HiLo — Make the market work for you — part 1
When the market is volatile and in the mark-down phase, what moves will you make to ‘beat the bear’? Are you just going to HODL and hope? Will you just chase green candles? These strategies leave traders at the mercy of volatility, and the risk-to-reward is skewed against investors.
$HILO is here to present investors and traders with another option. Introducing $HILO’s binary prediction; a simplified, streamlined concept, based on perpetual futures but improved upon to benefit everyone involved.
Perpetual futures are a realm of trading that is difficult for many to comprehend, and even more so to master. Regardless of your understanding of perpetual futures, the volatility and risk cannot be mitigated; with a single wick, your entire position can be liquidated.
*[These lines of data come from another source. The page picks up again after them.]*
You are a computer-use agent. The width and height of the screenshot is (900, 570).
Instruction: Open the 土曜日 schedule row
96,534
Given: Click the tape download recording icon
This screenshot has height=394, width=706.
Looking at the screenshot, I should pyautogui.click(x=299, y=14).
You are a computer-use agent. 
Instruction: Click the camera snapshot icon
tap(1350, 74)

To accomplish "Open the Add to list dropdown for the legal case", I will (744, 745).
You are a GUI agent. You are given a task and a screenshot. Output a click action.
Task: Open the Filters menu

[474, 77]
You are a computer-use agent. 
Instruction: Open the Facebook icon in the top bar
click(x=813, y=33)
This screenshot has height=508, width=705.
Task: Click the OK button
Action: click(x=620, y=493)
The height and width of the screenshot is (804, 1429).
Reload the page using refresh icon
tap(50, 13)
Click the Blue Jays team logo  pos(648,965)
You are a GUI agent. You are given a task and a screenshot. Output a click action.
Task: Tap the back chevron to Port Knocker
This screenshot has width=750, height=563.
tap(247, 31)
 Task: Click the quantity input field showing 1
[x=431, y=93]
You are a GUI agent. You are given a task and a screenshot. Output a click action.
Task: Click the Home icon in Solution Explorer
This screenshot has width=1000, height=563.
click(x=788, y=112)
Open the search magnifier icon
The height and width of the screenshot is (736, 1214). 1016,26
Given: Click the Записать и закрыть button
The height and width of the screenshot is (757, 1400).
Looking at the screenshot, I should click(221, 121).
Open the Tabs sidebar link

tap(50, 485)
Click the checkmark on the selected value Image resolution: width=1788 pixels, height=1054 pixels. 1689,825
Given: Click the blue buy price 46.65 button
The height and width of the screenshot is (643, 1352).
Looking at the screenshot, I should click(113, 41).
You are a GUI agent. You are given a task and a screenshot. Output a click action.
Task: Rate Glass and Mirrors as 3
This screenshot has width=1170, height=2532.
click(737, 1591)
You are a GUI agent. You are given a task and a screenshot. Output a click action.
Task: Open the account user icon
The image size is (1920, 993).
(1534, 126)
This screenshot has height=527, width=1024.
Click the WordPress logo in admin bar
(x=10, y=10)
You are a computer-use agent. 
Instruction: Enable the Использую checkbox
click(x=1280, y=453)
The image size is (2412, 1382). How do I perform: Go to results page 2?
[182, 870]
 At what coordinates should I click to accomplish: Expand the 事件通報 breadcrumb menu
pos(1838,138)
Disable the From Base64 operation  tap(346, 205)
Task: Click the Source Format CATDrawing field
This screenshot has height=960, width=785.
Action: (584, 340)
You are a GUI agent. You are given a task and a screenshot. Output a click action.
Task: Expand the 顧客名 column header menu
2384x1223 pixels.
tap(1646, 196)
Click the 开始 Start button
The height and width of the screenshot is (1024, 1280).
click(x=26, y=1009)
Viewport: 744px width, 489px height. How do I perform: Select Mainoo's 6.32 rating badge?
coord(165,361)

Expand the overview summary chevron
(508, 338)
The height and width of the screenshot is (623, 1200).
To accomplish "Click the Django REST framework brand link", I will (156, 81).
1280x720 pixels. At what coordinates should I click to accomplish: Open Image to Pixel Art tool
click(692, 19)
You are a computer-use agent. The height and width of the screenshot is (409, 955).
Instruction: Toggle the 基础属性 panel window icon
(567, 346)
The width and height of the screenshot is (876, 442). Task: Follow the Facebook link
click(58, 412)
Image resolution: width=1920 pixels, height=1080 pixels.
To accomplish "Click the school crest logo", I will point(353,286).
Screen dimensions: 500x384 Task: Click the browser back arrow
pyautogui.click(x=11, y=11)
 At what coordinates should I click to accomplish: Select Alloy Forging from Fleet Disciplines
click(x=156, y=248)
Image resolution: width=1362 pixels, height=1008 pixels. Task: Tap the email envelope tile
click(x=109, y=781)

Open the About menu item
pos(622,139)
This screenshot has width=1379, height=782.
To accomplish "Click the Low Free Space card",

A safer, easier way to make money.
$HILO introduces its binary prediction dApp as a safer and easier way for people to profit in the market. With binary options (High or Low) there is always a 50% chance of winning or losing. No more, no less. On top of this, the volatility of the market is made to work for you!
So what is $HILO? How can we explain this in simple terms?
$HILO is simple in concept and practice. It is betting on the directional momentum of a pool. What does this mean?
For example; an ETH pool might open at $1200. In the first period, traders can place their ‘bets’ using $HILO — there are only two options, High, or Low. After the bets have been placed and the first stage closes, bets are locked in — the pool then goes into its monitoring phase. At the end of this phase, if the price of ETH is higher than when bets were placed, everyone who bet ‘High’ wins! (And any ‘Low’ bets lose). That’s it!
In the rare event that a tokens pool closes at the same price that it opens (+-0%) it’s considered a draw and the $HILO that has been bet by both sides is burned.